* [EXERCISE INPUT]:

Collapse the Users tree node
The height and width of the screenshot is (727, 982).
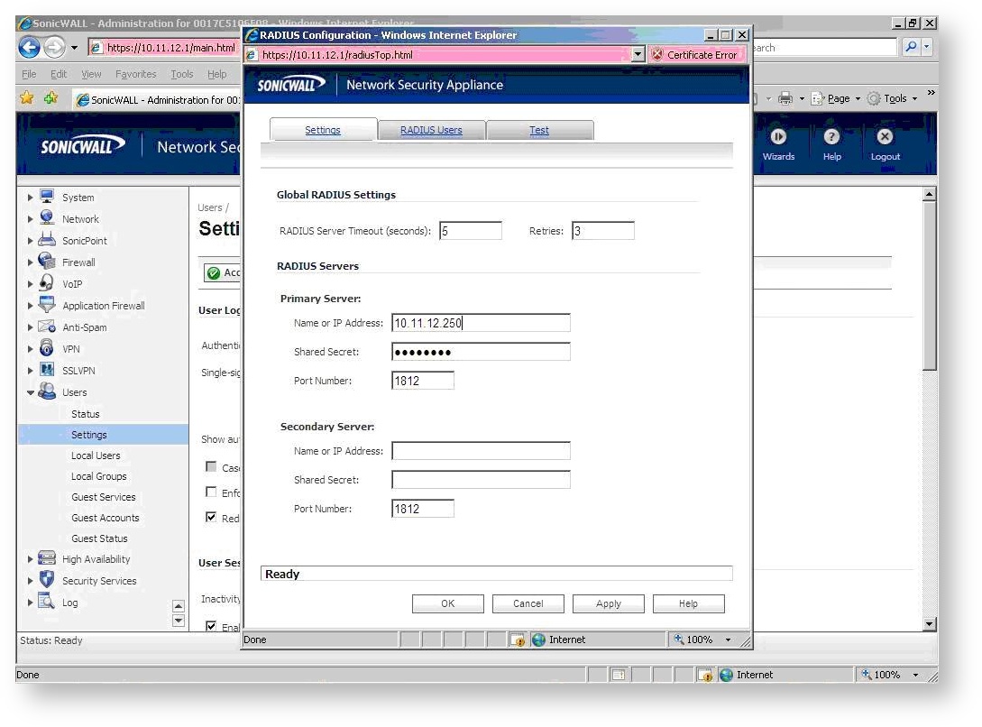pyautogui.click(x=31, y=392)
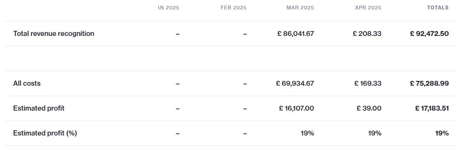Click the £ 17,183.51 total profit value
Viewport: 462px width, 149px height.
(432, 108)
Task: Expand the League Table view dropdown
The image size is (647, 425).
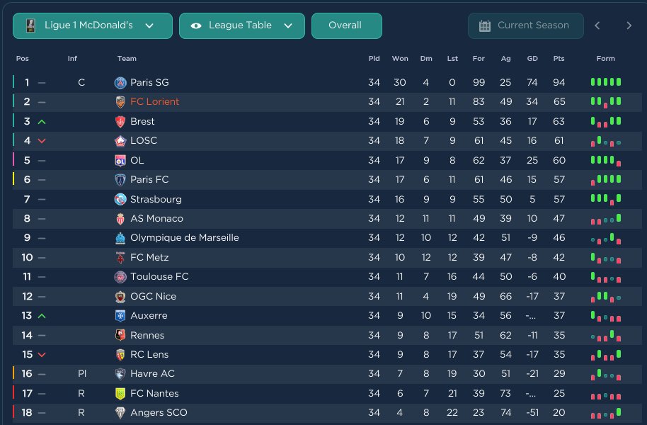Action: click(x=242, y=26)
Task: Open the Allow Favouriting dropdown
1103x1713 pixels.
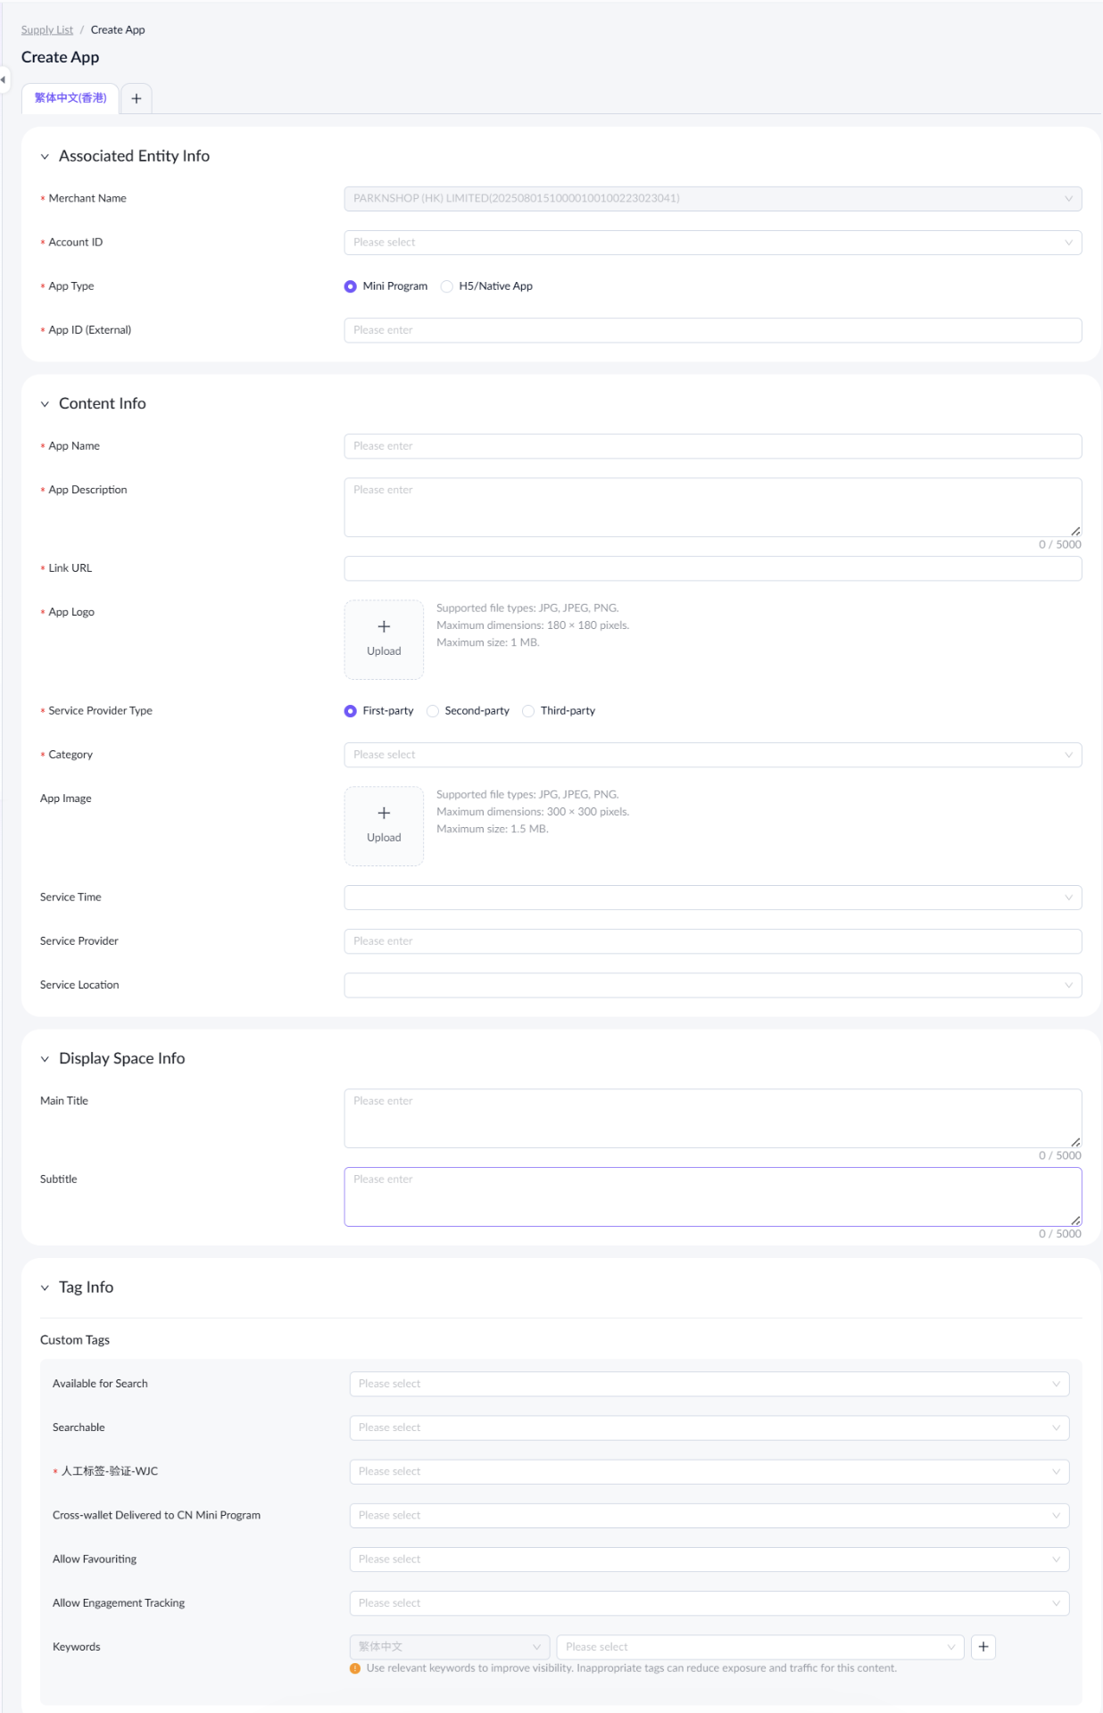Action: (709, 1560)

* [REQUIRED ACTION]: All of the records should be set down exactly, minus the pictures they hold.

* [TASK SOLUTION]:
Collapse the Users tree node
The height and width of the screenshot is (727, 982).
pyautogui.click(x=31, y=392)
Click the £ 17,183.51 total profit value
Viewport: 462px width, 149px height.
(432, 108)
Task: Expand the League Table view dropdown
The image size is (647, 425).
Action: click(x=242, y=26)
Task: Open the Allow Favouriting dropdown
1103x1713 pixels.
Action: (709, 1560)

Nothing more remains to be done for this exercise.